## Problem:
Reproduce the records exactly through the line with "Task: Open the 엑스 BETA tab".

......

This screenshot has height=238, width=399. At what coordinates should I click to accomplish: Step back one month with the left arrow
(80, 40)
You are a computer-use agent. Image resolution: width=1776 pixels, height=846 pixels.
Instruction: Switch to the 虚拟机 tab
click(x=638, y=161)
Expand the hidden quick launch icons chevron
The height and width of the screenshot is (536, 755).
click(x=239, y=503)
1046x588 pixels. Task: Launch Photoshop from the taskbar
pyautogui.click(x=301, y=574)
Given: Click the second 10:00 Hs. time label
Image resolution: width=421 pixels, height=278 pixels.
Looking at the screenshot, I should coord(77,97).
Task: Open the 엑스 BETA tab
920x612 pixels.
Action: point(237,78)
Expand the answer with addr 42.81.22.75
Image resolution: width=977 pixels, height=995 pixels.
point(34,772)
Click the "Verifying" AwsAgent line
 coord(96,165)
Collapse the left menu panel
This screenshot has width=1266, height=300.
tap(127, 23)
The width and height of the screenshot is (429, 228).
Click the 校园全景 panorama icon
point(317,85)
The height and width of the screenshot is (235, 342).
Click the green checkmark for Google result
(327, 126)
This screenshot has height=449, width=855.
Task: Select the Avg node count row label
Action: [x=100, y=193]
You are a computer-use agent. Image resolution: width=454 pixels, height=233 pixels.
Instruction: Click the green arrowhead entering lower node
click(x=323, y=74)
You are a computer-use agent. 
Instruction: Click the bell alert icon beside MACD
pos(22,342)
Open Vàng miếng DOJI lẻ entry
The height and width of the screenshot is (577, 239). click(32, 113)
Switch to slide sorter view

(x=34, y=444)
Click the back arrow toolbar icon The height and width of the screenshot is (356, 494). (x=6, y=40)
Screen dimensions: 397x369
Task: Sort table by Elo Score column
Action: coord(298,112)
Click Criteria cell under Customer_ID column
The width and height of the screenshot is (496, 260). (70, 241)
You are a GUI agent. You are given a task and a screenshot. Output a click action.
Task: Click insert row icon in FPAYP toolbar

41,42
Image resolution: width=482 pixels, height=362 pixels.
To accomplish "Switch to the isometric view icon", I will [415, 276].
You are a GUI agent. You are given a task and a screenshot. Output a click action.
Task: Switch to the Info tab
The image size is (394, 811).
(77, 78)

......

## Output below:
This screenshot has height=238, width=399. At what coordinates should I click to accomplish: Step back one month with the left arrow
(80, 40)
You are a computer-use agent. Image resolution: width=1776 pixels, height=846 pixels.
Instruction: Switch to the 虚拟机 tab
click(x=638, y=161)
Expand the hidden quick launch icons chevron
The height and width of the screenshot is (536, 755).
click(x=239, y=503)
1046x588 pixels. Task: Launch Photoshop from the taskbar
pyautogui.click(x=301, y=574)
Given: Click the second 10:00 Hs. time label
Image resolution: width=421 pixels, height=278 pixels.
Looking at the screenshot, I should coord(77,97).
Task: Open the 엑스 BETA tab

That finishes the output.